The Medicare program is at a crucial juncture: it is responsible for 25 percent of all federal outstanding debt this century, and the total continues to grow. Every day, 10,000 newly eligible seniors enter a Medicare health insurance program whose budget needs are already escalating out of control. This path is simply unsustainable.

Just as troubling is the fact that all those Medicare dollars are not delivering the top-quality health care that senior citizens deserve. A quick look at how Medicare pays for care makes plain why this is so. Under its antiquated “fee-for-service” approach, Medicare pays for services delivered, rather than for outcomes achieved. We know that prevention and care coordination are essential, for instance, but the current payment system does little to encourage or reward this. Since Medicare is the largest payer of medical bills in the United States, the poor incentives embedded in its fee-for-service approach set a subpar standard for care throughout the American health care system.

It’s past time for Medicare to be modernized. A sensible first step toward this objective is with post-acute care bundling – payment based on the treatment of an entire illness or injury, not each individual service provided.

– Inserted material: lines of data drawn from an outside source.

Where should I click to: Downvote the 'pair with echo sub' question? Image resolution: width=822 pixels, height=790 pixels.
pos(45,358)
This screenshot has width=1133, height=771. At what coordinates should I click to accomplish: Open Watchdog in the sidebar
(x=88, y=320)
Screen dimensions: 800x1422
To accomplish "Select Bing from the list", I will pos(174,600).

Over the next 10 years, Medicare is projected to spend nearly $1 trillion on medical treatment for seniors who have been discharged from a hospital. But what are we currently getting for all that money? A study by the Alliance for Home Health Quality and Innovation showed that primary chronic conditions do not explain variation in Medicare payments across setting or clinical conditions. Many seniors are returning to the hospital while millions of others are receiving treatment that is not coordinated, is not of sufficient quality, and is not being delivered in the most clinically-appropriate and cost-effective settings. The fee-for-service approach costs Medicare money and seniors’ their health.

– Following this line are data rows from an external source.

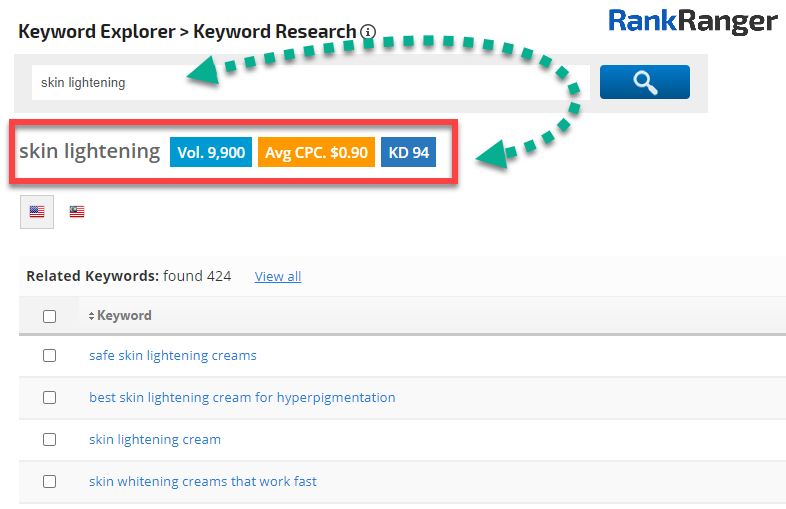Image resolution: width=786 pixels, height=509 pixels.
Task: Select the United States flag icon
Action: pos(37,211)
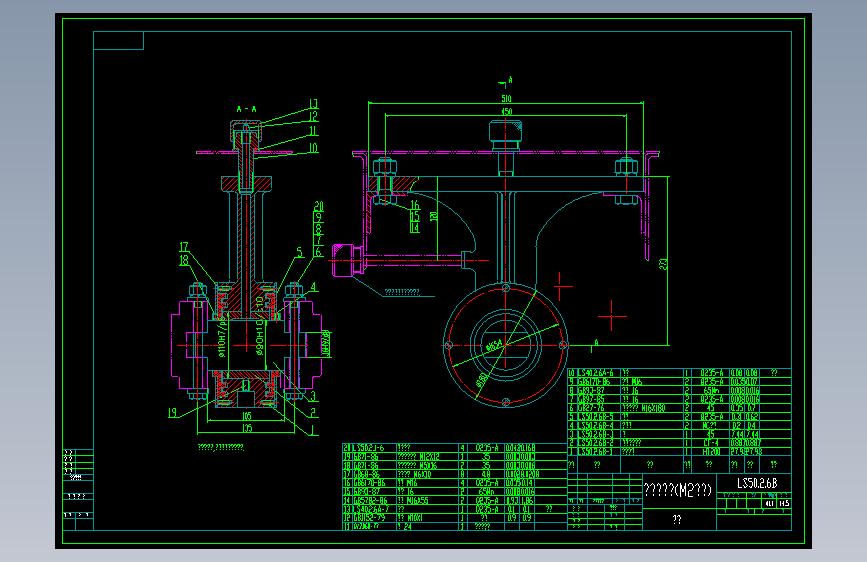Select part balloon number 17
This screenshot has width=867, height=562.
tap(184, 247)
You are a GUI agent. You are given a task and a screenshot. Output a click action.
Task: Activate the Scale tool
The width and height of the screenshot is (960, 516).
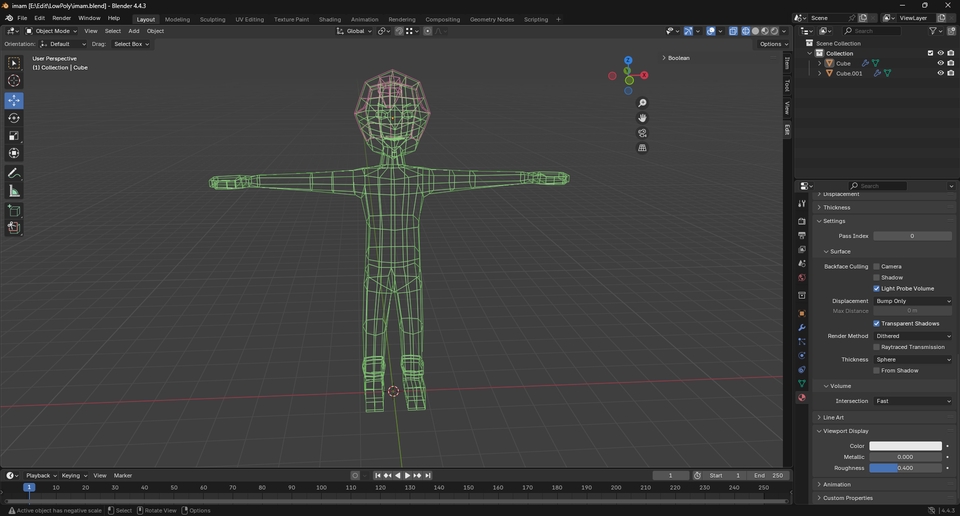tap(14, 136)
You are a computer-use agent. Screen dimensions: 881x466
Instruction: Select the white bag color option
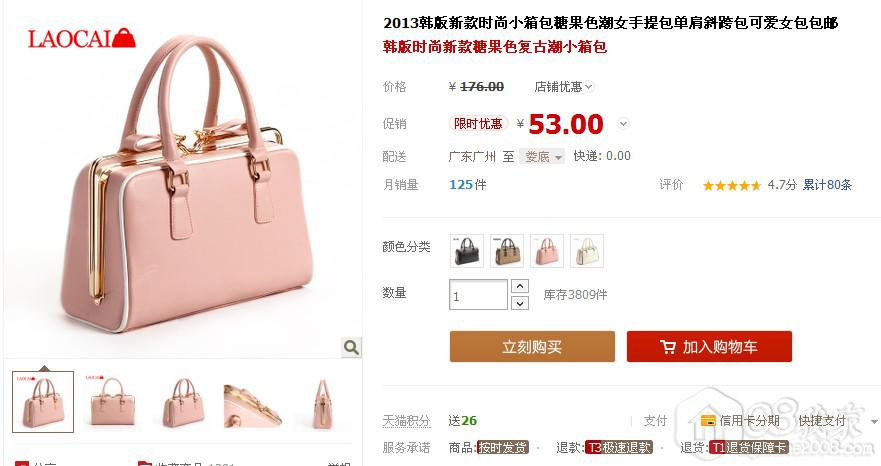pyautogui.click(x=587, y=251)
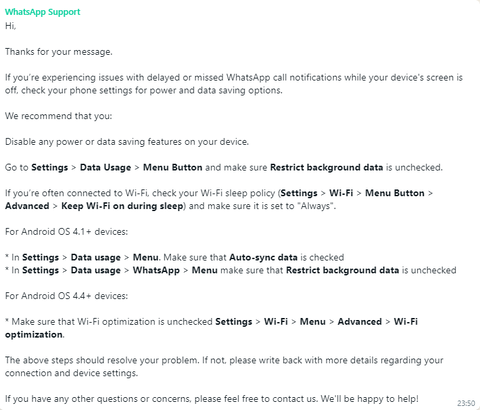The image size is (480, 410).
Task: Click bold 'WhatsApp' in the Data usage path
Action: pyautogui.click(x=156, y=270)

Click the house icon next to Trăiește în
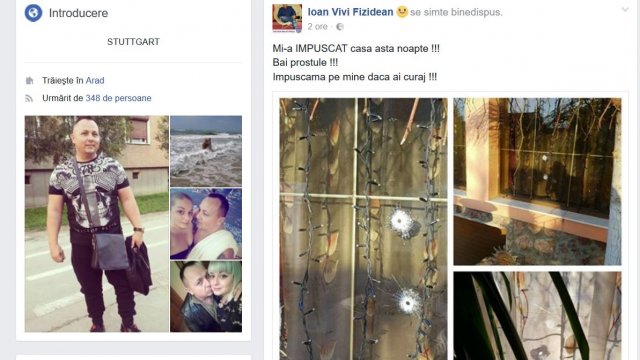pos(29,81)
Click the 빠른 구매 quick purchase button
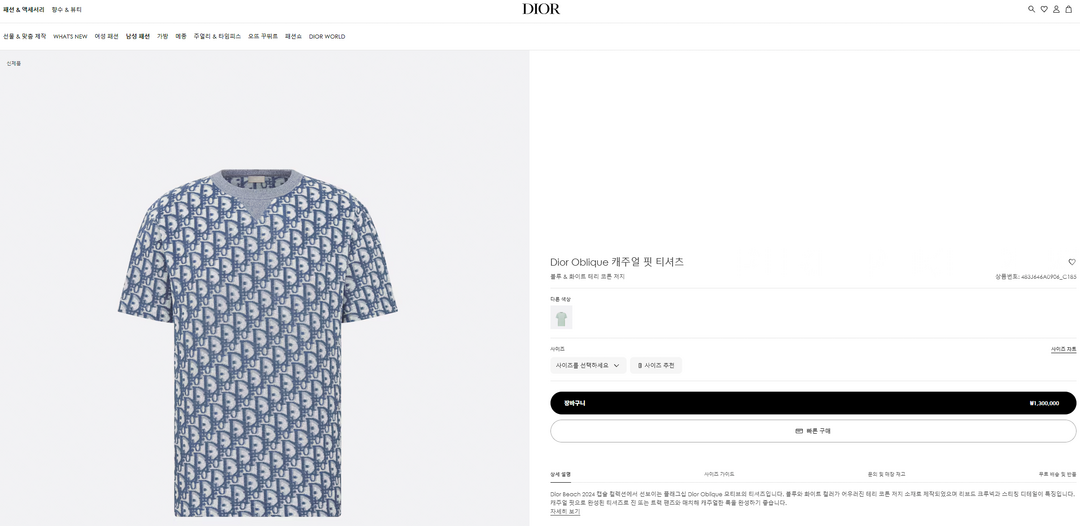 (813, 431)
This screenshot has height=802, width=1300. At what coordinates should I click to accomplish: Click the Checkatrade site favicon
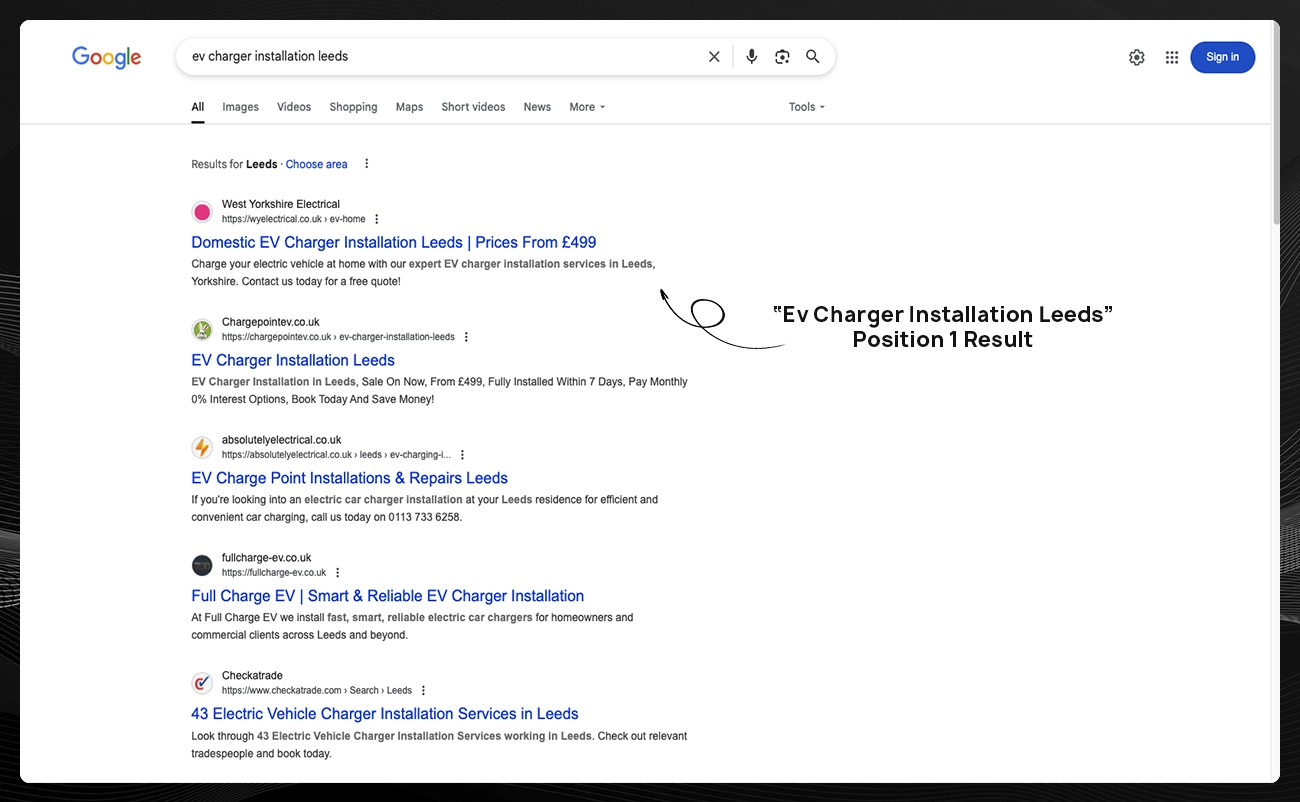(x=202, y=683)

Research suggests that one way to approach reform would be to replace fee-for-service with condition-specific bundled payments modeled on the DRG system that hospitals have been using with great success for three decades. This would allow patients and their families to choose their own providers and networks to coordinate patient care for a period of time, such as 60 or 90 days following discharge from the hospital at a rate determined based on the patient’s clinical condition. If a patient returns to the hospital during that period, or if the cost of her care exceeded the amount of the bundle, the coordinator would bear the loss. If the patient’s needs were met effectively such that she didn’t need to be re-hospitalized and her costs were less than the bundle amount, the resulting savings would be split among the coordinators, physicians, discharging hospital, and the participating post-acute care providers.

This type of approach was effective in the past was the Department of Veterans Affairs’ Home Based Primary Care demonstration program, which used teams of health care providers to provide coordinated care for participating veterans with chronic and disabling conditions who needed more continuous care. This program was able to reduce days spent in hospitals by 62 percent, and overall care costs for this uniquely expensive population dropped by 24 percent.

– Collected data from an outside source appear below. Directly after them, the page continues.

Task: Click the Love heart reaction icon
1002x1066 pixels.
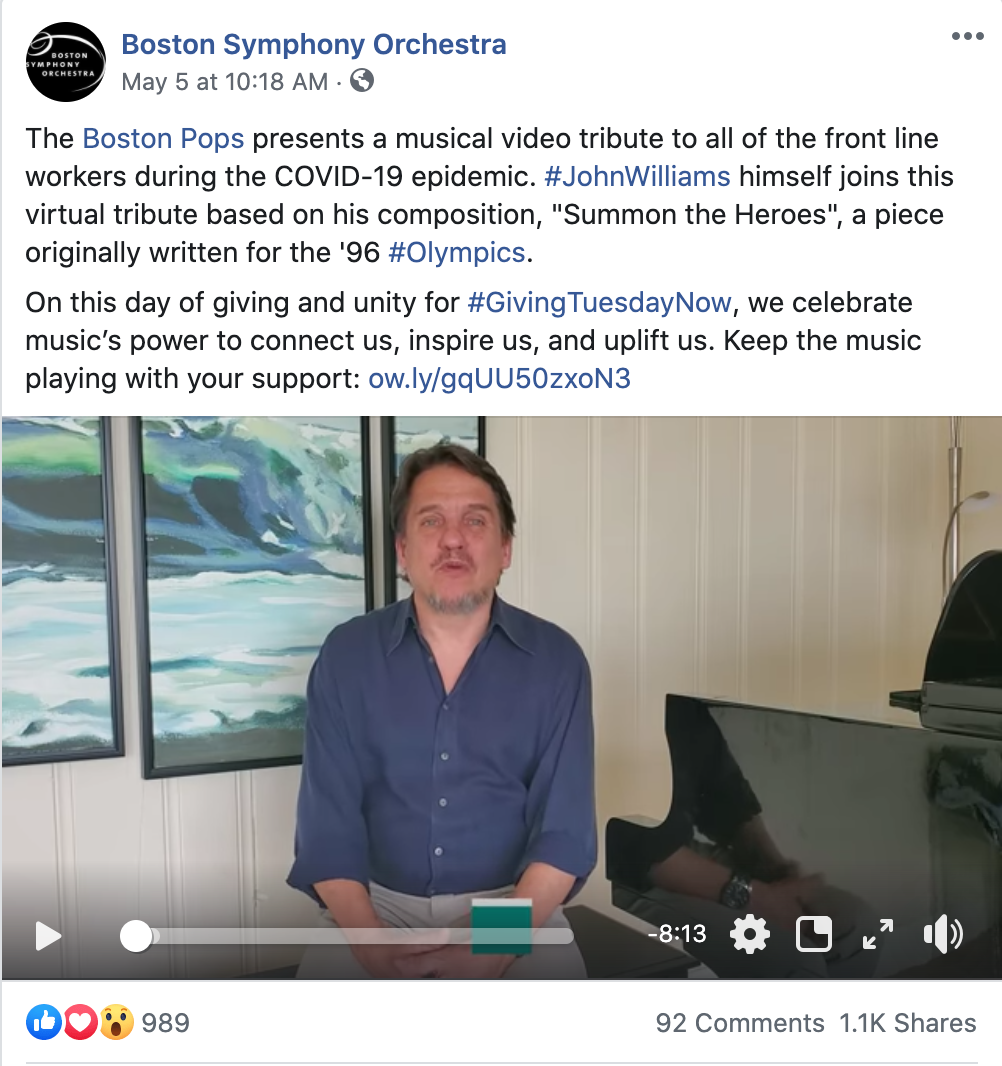Action: coord(81,1022)
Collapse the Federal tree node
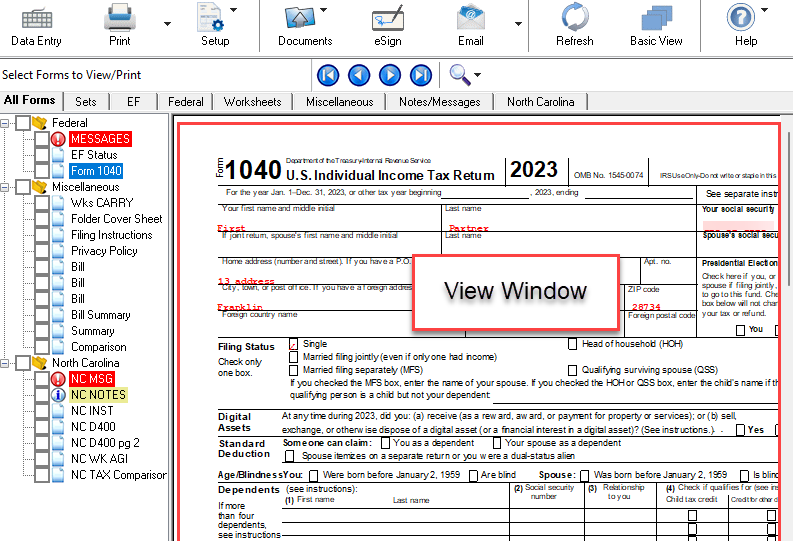Screen dimensions: 793x541 (x=7, y=123)
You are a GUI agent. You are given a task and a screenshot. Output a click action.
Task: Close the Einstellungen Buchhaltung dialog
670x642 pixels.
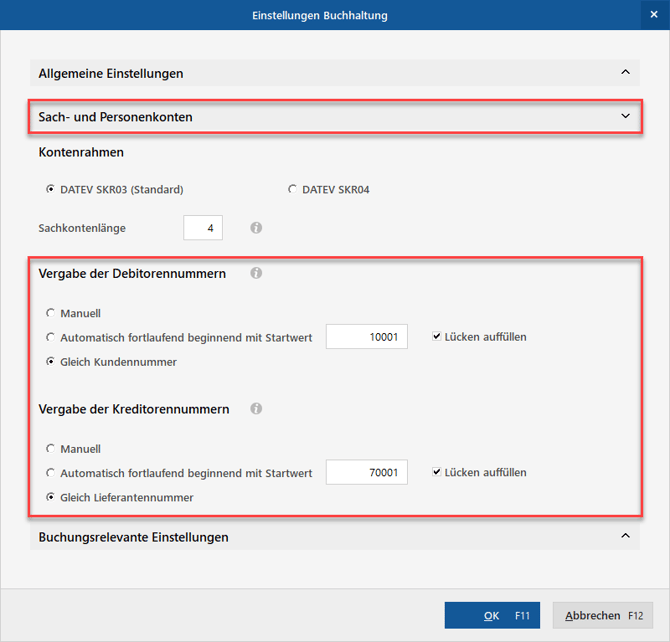click(654, 15)

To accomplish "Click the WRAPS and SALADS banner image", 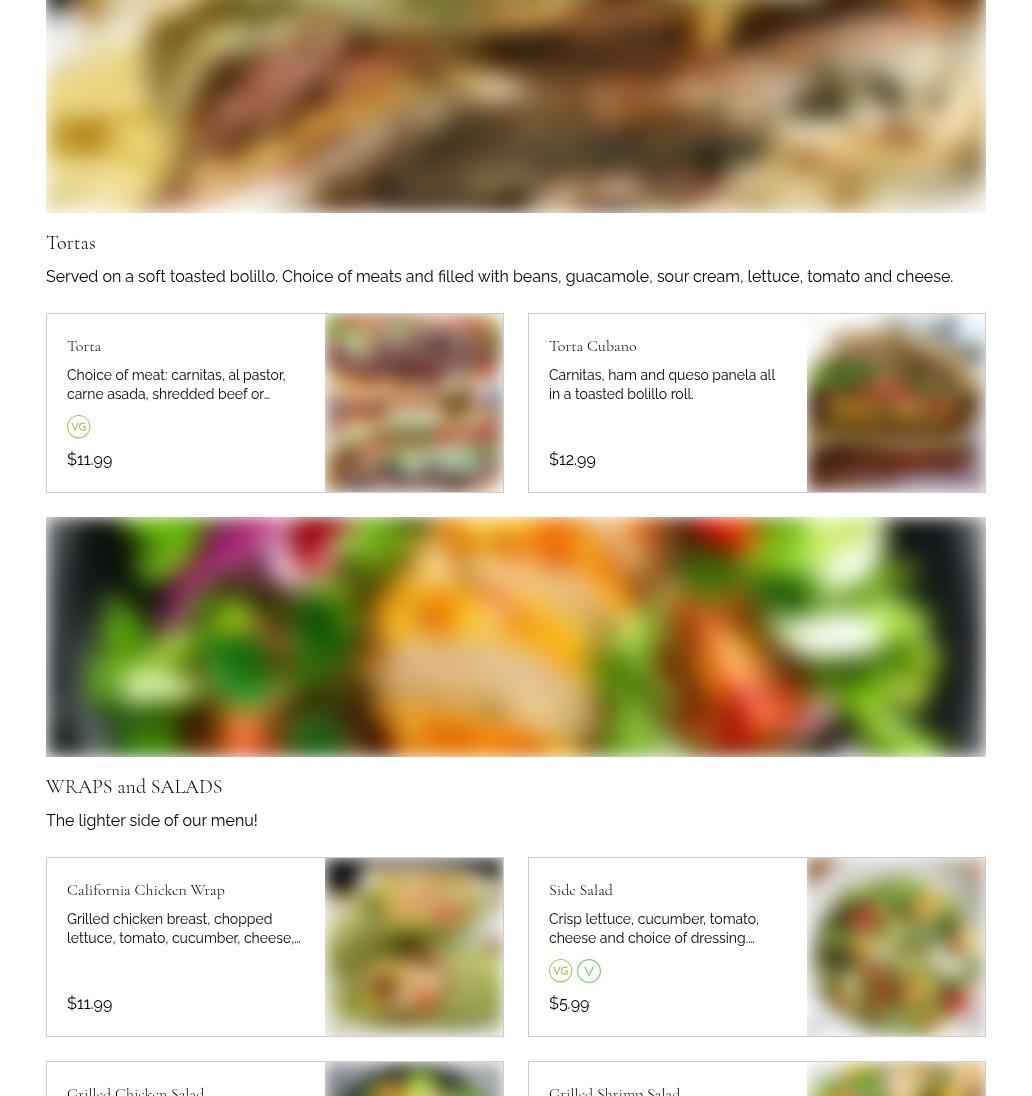I will tap(516, 637).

Applying this type of program to Medicare would modernize it by rewarding participants for the delivery of high-quality, coordinated care in the most clinically appropriate, cost-effective manner possible. Different approaches to this reform have previously been proposed by Reps. David McKinley (R-W.Va.) and Tom Price (R-Ga.) and by Rep. Diane Black (R-Tenn.). Post-acute care bundling would simultaneously keep costs low while preventing risky hospital readmissions for seniors.

Taxpayers and the Medicare Trust Fund would likewise benefit. This type of proposal could limit overall spending on post-acute care to a percentage of what those same services would cost in a fee-for-service setting without the need to make cuts to provider reimbursement.
Modernizing Medicare is no longer an option – it’s an imperative. Bundling post-acute care services is an important first step.

Holtz-Eakin, the former director of the nonpartisan Congressional Budget Office, is currently president of the American Action Forum, a center-right public policy advocacy group.